Décision spectaculaire de la Cours de justice UE

L'initiative populaire UDC, qui donne au droit suisse la priorité par rapport au droit international, sera lancée ces prochains jours. Elle a déjà été sévèrement attaquée par tout ce que la Suisse compte de juristes orientés vers Bruxelles. Détail cocasse: ces critiques viennent juste au moment où la Cour de justice UE interdit à l'Union européenne d'adhérer à la Convention européenne des droits de l'homme.

Info non UE du 19.02.2015

Les juristes europhiles suisses reprochent à l'UDC de vouloir, avec son initiative populaire, exclure la Suisse de la Convention européenne des droits de l'homme (CEDH), un pilier essentiel du respect des droits humanitaires. Ce serait, à les entendre, le retour à la barbarie.

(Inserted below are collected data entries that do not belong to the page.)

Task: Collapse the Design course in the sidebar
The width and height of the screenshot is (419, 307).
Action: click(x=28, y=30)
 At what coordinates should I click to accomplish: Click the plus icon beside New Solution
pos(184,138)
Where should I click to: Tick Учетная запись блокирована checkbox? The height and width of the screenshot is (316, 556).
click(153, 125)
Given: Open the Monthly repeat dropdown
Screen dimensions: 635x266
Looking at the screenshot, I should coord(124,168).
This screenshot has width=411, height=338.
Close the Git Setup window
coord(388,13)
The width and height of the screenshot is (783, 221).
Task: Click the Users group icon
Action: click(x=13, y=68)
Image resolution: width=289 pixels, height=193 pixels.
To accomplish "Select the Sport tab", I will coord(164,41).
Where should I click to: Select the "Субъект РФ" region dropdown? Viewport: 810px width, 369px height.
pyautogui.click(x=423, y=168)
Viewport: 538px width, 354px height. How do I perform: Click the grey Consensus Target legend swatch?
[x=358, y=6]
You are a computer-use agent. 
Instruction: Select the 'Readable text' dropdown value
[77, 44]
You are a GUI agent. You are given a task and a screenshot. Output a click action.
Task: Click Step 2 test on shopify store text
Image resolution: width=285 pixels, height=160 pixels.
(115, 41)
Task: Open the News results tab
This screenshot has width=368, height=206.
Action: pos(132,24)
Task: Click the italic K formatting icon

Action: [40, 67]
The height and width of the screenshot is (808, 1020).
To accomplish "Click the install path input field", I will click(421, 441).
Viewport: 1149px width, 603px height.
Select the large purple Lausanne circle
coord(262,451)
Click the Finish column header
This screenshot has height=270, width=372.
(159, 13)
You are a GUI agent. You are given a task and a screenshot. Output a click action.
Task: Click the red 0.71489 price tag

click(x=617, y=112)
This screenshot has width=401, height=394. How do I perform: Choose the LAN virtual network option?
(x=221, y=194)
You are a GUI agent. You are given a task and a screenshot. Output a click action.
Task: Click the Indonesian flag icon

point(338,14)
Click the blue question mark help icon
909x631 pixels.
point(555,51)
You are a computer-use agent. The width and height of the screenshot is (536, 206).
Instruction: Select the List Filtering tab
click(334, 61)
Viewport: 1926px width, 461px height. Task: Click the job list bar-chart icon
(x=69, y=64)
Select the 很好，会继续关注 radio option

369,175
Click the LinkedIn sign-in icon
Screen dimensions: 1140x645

En réalité, l'initiative UDC n'attaque nullement la CEDH, mais elle s'oppose aux interprétations souvent irréalistes, voire carrément bizarres de cette convention par le Cour européenne des droits de l'homme de Strasbourg. Les ergotages juridiques grotesques de ce tribunal ont même protégé des criminels dangereux contre l'expulsion des pays où ils ont commis leurs méfaits. Chez les juges de Strasbourg, la protection des malfaiteurs passe de toute évidence avant celle des victimes.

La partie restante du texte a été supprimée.